Saved data entries:
:::::

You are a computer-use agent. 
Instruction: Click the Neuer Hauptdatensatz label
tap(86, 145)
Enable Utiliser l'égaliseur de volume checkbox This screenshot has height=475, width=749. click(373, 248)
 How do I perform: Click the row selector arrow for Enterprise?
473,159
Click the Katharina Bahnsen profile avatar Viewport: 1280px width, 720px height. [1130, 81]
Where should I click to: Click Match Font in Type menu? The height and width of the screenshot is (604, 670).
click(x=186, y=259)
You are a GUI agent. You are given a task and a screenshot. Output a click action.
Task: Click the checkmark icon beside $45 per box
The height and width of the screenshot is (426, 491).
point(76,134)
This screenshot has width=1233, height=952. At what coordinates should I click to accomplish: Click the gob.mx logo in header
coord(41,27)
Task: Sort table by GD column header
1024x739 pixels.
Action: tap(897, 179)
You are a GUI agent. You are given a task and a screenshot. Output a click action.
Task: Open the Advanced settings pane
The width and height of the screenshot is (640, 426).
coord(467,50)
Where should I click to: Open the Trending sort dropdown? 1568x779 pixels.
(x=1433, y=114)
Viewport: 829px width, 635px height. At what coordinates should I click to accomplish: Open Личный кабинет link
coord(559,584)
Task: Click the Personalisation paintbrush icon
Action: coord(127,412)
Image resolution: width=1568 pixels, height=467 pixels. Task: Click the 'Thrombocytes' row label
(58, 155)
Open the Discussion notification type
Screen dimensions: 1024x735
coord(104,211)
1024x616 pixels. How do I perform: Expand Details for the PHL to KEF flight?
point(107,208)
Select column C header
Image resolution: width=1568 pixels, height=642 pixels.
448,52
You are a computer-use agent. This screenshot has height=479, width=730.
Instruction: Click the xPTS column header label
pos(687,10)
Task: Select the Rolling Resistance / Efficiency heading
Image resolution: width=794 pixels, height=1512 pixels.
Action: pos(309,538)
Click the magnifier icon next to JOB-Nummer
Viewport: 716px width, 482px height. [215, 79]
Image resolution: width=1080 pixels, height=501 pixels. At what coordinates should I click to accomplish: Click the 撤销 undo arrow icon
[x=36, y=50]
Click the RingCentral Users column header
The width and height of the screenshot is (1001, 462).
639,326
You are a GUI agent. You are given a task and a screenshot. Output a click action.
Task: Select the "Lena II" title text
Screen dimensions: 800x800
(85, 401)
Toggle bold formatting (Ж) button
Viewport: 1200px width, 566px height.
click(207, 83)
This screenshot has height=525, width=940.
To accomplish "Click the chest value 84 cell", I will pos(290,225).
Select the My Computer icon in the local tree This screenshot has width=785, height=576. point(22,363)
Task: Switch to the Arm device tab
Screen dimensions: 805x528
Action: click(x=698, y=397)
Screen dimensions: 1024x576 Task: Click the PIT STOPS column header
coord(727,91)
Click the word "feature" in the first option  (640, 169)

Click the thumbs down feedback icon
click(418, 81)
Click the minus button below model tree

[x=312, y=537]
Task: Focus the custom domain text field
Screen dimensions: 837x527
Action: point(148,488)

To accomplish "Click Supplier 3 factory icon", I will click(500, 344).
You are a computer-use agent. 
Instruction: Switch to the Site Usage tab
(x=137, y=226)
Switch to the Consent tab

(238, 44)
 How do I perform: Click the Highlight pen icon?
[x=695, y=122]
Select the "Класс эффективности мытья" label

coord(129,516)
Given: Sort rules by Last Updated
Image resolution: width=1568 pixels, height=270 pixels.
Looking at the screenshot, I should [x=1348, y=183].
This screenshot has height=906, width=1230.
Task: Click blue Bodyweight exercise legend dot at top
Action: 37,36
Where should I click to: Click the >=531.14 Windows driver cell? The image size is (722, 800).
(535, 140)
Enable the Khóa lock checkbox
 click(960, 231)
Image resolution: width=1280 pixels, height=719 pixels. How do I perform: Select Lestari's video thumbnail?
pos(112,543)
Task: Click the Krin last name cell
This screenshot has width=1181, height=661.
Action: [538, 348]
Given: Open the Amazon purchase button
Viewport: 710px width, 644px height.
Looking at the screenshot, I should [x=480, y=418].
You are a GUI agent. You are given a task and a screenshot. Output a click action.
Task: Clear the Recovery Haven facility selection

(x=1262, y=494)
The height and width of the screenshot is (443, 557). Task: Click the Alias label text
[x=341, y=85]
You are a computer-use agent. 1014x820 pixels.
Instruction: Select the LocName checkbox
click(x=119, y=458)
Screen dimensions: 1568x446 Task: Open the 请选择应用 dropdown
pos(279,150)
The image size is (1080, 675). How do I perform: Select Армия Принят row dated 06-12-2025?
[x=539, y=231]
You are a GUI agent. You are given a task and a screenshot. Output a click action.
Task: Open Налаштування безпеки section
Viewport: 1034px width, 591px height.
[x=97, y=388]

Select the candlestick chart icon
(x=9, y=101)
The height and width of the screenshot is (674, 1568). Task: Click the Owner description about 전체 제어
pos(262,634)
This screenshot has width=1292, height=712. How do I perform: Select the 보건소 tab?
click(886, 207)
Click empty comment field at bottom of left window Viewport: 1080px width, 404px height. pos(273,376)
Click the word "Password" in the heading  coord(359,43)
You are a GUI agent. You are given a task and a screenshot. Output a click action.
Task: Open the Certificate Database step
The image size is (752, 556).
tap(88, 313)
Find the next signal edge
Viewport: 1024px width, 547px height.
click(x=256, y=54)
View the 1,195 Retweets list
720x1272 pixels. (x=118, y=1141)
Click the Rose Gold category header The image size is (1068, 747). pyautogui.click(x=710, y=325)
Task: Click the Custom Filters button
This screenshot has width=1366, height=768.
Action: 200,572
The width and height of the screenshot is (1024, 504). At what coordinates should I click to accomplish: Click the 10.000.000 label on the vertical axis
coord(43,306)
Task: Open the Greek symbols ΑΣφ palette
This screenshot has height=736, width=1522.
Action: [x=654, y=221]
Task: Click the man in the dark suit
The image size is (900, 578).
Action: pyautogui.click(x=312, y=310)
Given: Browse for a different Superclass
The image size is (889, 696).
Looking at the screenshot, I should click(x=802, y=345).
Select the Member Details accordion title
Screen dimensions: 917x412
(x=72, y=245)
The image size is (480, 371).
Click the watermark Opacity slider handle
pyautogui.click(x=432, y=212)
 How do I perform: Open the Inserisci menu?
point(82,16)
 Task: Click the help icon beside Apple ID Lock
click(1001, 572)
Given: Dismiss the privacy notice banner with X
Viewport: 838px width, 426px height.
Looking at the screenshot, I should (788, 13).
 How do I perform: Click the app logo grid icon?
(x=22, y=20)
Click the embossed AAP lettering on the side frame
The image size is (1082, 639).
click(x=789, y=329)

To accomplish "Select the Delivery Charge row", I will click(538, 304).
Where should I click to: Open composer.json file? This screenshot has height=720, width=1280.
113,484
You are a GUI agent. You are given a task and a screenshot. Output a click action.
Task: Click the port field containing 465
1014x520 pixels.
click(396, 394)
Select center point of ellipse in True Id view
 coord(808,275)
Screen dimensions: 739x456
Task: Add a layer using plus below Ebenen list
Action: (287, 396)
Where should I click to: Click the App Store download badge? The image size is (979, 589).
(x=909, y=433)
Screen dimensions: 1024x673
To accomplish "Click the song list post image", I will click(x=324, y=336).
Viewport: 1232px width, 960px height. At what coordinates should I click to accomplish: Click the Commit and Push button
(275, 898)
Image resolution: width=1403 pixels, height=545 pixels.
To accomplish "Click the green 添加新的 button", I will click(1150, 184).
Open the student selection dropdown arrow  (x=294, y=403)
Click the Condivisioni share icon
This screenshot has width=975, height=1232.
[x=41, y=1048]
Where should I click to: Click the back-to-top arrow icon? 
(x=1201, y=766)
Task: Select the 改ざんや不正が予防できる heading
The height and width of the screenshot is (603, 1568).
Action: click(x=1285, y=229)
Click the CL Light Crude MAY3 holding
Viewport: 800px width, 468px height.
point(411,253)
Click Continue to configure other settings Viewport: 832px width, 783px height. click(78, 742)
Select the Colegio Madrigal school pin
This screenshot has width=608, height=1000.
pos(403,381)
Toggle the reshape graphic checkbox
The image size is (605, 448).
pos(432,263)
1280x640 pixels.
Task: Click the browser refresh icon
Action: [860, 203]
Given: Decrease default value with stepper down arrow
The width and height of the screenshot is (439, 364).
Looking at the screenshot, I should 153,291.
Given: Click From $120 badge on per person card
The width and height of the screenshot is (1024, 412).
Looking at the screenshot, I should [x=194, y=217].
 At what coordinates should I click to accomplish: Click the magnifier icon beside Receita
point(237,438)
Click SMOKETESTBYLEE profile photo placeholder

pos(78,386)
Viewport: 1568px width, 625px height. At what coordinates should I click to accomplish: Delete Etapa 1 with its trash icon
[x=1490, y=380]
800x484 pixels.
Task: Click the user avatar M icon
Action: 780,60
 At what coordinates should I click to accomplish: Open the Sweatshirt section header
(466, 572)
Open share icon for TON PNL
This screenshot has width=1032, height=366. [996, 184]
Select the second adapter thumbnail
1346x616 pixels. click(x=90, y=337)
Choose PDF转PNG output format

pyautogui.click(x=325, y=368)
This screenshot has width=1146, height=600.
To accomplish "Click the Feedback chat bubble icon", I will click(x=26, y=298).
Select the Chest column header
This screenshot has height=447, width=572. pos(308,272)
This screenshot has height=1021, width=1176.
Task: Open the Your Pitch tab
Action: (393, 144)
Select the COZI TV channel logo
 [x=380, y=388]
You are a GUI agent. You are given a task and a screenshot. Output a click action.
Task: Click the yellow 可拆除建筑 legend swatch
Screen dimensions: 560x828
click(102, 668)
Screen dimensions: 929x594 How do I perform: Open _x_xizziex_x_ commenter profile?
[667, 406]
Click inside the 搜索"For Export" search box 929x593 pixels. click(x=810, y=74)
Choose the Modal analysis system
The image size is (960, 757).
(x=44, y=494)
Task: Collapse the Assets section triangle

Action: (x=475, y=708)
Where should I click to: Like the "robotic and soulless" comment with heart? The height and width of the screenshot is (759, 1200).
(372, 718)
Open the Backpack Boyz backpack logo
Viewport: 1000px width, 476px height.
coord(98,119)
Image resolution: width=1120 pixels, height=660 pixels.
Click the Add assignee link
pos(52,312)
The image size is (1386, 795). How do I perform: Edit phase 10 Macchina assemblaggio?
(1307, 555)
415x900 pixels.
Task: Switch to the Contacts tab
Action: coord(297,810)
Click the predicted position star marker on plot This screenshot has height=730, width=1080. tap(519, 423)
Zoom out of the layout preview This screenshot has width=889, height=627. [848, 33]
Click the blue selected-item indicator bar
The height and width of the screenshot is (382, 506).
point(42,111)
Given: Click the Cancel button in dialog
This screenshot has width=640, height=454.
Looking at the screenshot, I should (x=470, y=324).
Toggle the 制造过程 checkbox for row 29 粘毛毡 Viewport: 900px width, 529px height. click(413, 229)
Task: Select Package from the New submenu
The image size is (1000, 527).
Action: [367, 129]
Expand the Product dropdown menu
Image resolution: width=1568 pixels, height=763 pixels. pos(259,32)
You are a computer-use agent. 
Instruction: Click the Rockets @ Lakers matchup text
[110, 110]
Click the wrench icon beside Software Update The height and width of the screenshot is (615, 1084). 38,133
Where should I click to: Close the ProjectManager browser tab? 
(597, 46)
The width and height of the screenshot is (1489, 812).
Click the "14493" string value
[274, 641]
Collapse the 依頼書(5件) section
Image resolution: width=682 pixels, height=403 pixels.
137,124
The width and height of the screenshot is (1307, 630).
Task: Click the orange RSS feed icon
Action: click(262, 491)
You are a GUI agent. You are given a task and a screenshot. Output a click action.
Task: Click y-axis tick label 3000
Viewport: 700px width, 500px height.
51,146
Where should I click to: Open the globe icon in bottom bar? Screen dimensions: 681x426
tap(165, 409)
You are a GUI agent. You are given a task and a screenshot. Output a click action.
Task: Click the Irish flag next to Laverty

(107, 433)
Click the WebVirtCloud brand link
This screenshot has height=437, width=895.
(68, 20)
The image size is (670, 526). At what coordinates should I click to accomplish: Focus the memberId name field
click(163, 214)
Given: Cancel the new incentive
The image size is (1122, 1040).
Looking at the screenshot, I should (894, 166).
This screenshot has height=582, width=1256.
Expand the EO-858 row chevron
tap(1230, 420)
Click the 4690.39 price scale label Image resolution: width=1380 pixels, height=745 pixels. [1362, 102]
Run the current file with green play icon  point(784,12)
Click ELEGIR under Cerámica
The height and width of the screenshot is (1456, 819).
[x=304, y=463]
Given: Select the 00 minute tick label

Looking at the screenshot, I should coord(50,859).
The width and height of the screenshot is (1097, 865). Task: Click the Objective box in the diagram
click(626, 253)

:::::

Transcribe the records above exactly, beginning at the line that contains "This screenshot has width=1292, height=712." and ending with the line that contains "Task: Open the Certificate Database step", both included, and nothing else.

This screenshot has width=1292, height=712. How do I perform: Select the 보건소 tab?
click(886, 207)
Click empty comment field at bottom of left window Viewport: 1080px width, 404px height. pos(273,376)
Click the word "Password" in the heading  coord(359,43)
You are a GUI agent. You are given a task and a screenshot. Output a click action.
Task: Open the Certificate Database step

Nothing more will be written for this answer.